Lawyers for the committee argued that the evidence it has gathered so far led to a “good-faith belief that Mr. Trump and others may have engaged in criminal and/or fraudulent acts” and that Eastman was “used in furtherance of those activities.”

Former federal prosecutor Randall Eliason called the filing “a major development” but noted that “this is only a civil proceeding concerning attorney-client privilege. To prove the actual crimes beyond a reasonable doubt, prosecutors would have to meet a much higher burden.”

Still, Eliason said the significance of the filing “is that the evidence being uncovered points clearly in the direction of possible criminal conduct by Trump himself in connection with the efforts to overturn the election. We can be sure that the Department of Justice is in contact with the committee and is watching closely.”

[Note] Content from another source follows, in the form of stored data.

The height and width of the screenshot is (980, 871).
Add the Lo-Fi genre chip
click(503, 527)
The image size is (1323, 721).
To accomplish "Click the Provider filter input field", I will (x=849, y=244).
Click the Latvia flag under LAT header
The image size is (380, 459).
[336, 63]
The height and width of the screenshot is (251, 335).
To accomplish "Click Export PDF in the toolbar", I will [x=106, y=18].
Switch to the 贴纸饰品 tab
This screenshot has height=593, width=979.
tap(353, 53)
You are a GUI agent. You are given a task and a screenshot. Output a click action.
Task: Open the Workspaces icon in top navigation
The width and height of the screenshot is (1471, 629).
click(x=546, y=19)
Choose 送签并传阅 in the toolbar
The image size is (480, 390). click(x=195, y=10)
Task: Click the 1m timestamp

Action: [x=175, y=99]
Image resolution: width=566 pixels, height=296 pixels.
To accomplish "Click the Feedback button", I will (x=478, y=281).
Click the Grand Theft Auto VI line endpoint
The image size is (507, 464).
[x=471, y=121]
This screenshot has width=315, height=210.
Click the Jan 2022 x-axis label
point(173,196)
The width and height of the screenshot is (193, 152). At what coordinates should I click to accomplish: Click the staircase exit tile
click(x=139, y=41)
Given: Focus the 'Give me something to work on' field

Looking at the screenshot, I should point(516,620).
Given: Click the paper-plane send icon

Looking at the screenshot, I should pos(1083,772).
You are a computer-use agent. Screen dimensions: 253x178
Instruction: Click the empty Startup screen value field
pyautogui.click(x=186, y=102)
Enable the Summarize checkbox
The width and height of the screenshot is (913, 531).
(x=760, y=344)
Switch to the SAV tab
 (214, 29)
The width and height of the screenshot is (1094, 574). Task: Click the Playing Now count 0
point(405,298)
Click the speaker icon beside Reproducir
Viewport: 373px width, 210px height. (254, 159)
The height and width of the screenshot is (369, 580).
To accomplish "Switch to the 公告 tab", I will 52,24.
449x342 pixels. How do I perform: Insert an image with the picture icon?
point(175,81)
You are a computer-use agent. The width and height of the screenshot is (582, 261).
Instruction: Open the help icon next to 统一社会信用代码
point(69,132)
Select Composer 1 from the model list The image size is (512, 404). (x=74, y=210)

The filing is intended to challenge Eastman’s claim that he should not be required to turn over thousands of emails the committee has requested — and it attempts to show that Eastman directly encouraged people in the government to not follow the Electoral Count Act, the 1887 law governing the congressional certification process.

Eastman has so far submitted roughly 8,000 pages of emails to committee investigators but is withholding about 11,000 documents, citing attorney-client privilege. Last month, a U.S. district judge in California ordered an expedited schedule to review Eastman’s bid to shield emails sent between Jan. 4 and Jan. 7.

The committee’s deposition showed that Eastman declined repeatedly to answer questions when interviewed by the panel, pleading the Fifth Amendment.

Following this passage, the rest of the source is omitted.